Exercise task: Present every line of the records below as a Markdown table with two columns, Row and Line. Number the rows and leave out blank lines.

Source records:
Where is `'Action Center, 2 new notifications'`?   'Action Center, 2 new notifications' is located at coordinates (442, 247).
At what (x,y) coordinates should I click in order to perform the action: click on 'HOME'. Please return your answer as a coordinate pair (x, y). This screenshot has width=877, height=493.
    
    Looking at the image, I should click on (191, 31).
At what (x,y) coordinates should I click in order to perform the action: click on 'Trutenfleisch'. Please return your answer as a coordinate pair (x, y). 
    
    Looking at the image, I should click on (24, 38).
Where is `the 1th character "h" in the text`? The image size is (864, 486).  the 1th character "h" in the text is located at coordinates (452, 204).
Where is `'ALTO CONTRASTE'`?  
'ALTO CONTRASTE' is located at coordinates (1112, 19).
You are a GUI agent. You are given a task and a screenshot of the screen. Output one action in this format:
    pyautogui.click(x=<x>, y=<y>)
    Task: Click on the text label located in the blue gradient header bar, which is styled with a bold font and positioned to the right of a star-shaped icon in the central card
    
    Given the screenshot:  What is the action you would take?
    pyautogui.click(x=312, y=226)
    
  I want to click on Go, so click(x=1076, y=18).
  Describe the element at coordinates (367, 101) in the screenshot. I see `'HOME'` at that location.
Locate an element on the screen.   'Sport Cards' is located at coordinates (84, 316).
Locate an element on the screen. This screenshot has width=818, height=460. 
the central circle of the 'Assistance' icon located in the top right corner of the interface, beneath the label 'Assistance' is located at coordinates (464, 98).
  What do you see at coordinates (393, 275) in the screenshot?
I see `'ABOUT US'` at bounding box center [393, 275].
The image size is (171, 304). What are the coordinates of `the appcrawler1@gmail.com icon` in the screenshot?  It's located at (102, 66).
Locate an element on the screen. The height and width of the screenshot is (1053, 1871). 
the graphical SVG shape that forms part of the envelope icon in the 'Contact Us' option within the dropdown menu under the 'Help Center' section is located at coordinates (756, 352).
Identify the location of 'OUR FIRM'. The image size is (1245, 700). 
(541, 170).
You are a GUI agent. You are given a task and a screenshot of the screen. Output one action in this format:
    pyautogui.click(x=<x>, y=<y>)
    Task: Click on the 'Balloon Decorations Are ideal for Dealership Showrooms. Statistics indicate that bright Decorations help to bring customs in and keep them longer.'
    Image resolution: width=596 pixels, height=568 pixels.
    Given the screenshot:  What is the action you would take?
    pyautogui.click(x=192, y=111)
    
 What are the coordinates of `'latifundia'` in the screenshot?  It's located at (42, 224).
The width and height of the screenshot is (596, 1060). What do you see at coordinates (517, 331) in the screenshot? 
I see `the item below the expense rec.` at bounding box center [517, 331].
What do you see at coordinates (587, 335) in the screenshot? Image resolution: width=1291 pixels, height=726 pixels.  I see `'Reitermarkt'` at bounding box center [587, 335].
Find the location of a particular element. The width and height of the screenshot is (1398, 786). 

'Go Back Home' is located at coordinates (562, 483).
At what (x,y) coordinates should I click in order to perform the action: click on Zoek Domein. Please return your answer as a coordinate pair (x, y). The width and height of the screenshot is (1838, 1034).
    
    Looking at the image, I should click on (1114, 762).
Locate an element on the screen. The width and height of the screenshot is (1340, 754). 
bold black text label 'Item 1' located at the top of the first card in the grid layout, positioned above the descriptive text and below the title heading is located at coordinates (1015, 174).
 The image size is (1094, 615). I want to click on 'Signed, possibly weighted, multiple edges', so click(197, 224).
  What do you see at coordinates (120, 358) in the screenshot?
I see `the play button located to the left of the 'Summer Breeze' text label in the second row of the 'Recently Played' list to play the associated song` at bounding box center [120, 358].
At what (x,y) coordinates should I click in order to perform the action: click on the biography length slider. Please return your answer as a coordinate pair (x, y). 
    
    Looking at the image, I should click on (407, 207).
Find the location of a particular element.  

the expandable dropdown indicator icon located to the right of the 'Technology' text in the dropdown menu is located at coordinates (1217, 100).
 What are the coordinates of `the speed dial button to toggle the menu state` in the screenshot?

Correct response:
| Row | Line |
|---|---|
| 1 | Where is `'Action Center, 2 new notifications'`?   'Action Center, 2 new notifications' is located at coordinates (442, 247). |
| 2 | At what (x,y) coordinates should I click in order to perform the action: click on 'HOME'. Please return your answer as a coordinate pair (x, y). This screenshot has width=877, height=493. |
| 3 |     Looking at the image, I should click on (191, 31). |
| 4 | At what (x,y) coordinates should I click in order to perform the action: click on 'Trutenfleisch'. Please return your answer as a coordinate pair (x, y).  |
| 5 |     Looking at the image, I should click on (24, 38). |
| 6 | Where is `the 1th character "h" in the text`? The image size is (864, 486).  the 1th character "h" in the text is located at coordinates (452, 204). |
| 7 | Where is `'ALTO CONTRASTE'`?   |
| 8 | 'ALTO CONTRASTE' is located at coordinates (1112, 19). |
| 9 | You are a GUI agent. You are given a task and a screenshot of the screen. Output one action in this format: |
| 10 |     pyautogui.click(x=<x>, y=<y>) |
| 11 |     Task: Click on the text label located in the blue gradient header bar, which is styled with a bold font and positioned to the right of a star-shaped icon in the central card |
| 12 |     Given the screenshot:  What is the action you would take? |
| 13 |     pyautogui.click(x=312, y=226) |
| 14 |   I want to click on Go, so click(x=1076, y=18). |
| 15 |   Describe the element at coordinates (367, 101) in the screenshot. I see `'HOME'` at that location. |
| 16 | Locate an element on the screen.   'Sport Cards' is located at coordinates (84, 316). |
| 17 | Locate an element on the screen. This screenshot has width=818, height=460.  |
| 18 | the central circle of the 'Assistance' icon located in the top right corner of the interface, beneath the label 'Assistance' is located at coordinates (464, 98). |
| 19 |   What do you see at coordinates (393, 275) in the screenshot? |
| 20 | I see `'ABOUT US'` at bounding box center [393, 275]. |
| 21 | The image size is (171, 304). What are the coordinates of `the appcrawler1@gmail.com icon` in the screenshot?  It's located at (102, 66). |
| 22 | Locate an element on the screen. The height and width of the screenshot is (1053, 1871).  |
| 23 | the graphical SVG shape that forms part of the envelope icon in the 'Contact Us' option within the dropdown menu under the 'Help Center' section is located at coordinates (756, 352). |
| 24 | Identify the location of 'OUR FIRM'. The image size is (1245, 700).  |
| 25 | (541, 170). |
| 26 | You are a GUI agent. You are given a task and a screenshot of the screen. Output one action in this format: |
| 27 |     pyautogui.click(x=<x>, y=<y>) |
| 28 |     Task: Click on the 'Balloon Decorations Are ideal for Dealership Showrooms. Statistics indicate that bright Decorations help to bring customs in and keep them longer.' |
| 29 |     Image resolution: width=596 pixels, height=568 pixels. |
| 30 |     Given the screenshot:  What is the action you would take? |
| 31 |     pyautogui.click(x=192, y=111) |
| 32 |  What are the coordinates of `'latifundia'` in the screenshot?  It's located at (42, 224). |
| 33 | The width and height of the screenshot is (596, 1060). What do you see at coordinates (517, 331) in the screenshot?  |
| 34 | I see `the item below the expense rec.` at bounding box center [517, 331]. |
| 35 | What do you see at coordinates (587, 335) in the screenshot? Image resolution: width=1291 pixels, height=726 pixels.  I see `'Reitermarkt'` at bounding box center [587, 335]. |
| 36 | Find the location of a particular element. The width and height of the screenshot is (1398, 786).  |
| 37 | 'Go Back Home' is located at coordinates (562, 483). |
| 38 | At what (x,y) coordinates should I click in order to perform the action: click on Zoek Domein. Please return your answer as a coordinate pair (x, y). The width and height of the screenshot is (1838, 1034). |
| 39 |     Looking at the image, I should click on (1114, 762). |
| 40 | Locate an element on the screen. The width and height of the screenshot is (1340, 754).  |
| 41 | bold black text label 'Item 1' located at the top of the first card in the grid layout, positioned above the descriptive text and below the title heading is located at coordinates (1015, 174). |
| 42 |  The image size is (1094, 615). I want to click on 'Signed, possibly weighted, multiple edges', so click(197, 224). |
| 43 |   What do you see at coordinates (120, 358) in the screenshot? |
| 44 | I see `the play button located to the left of the 'Summer Breeze' text label in the second row of the 'Recently Played' list to play the associated song` at bounding box center [120, 358]. |
| 45 | At what (x,y) coordinates should I click in order to perform the action: click on the biography length slider. Please return your answer as a coordinate pair (x, y).  |
| 46 |     Looking at the image, I should click on (407, 207). |
| 47 | Find the location of a particular element.   |
| 48 | the expandable dropdown indicator icon located to the right of the 'Technology' text in the dropdown menu is located at coordinates (1217, 100). |
| 49 |  What are the coordinates of `the speed dial button to toggle the menu state` in the screenshot? |